(Extracted records)
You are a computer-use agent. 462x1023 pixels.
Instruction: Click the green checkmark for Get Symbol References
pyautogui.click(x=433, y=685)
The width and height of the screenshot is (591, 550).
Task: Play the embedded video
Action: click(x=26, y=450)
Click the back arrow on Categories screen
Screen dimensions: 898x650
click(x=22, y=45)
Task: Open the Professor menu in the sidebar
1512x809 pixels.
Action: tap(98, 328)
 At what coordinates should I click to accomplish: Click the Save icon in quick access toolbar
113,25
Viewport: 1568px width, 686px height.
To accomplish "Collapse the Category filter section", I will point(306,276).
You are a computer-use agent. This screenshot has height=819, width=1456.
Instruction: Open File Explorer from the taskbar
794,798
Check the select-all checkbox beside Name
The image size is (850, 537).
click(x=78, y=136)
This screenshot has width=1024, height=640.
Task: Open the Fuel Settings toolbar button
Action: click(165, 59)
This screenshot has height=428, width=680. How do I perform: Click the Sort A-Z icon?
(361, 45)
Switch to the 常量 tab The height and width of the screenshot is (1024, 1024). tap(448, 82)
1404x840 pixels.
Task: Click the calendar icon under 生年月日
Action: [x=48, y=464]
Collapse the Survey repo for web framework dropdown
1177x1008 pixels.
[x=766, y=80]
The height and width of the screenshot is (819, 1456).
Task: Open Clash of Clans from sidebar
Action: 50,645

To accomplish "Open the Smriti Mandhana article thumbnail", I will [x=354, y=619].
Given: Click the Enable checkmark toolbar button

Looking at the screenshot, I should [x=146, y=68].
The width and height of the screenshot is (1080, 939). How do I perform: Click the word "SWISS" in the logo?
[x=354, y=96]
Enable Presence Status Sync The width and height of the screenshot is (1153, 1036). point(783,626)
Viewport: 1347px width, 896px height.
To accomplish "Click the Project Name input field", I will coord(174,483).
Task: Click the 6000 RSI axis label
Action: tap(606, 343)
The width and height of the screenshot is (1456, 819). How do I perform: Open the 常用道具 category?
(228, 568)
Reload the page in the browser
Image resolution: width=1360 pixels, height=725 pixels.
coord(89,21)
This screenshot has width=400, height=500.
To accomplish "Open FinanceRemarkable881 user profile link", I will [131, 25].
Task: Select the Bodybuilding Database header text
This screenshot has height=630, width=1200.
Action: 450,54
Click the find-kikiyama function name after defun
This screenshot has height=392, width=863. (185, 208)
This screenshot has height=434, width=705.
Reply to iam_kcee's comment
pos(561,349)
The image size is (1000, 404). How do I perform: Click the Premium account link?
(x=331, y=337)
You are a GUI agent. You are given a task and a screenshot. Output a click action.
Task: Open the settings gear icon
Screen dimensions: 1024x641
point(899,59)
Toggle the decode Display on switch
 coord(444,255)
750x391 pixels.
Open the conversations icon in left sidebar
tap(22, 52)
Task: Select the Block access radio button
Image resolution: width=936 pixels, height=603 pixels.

**Problem to work on:**
Check every line above for the string "computer", and copy the ones that have it.

**Exercise result:**
You are a computer-use agent. 462x1023 pixels.
You are a computer-use agent. This screenshot has height=819, width=1456.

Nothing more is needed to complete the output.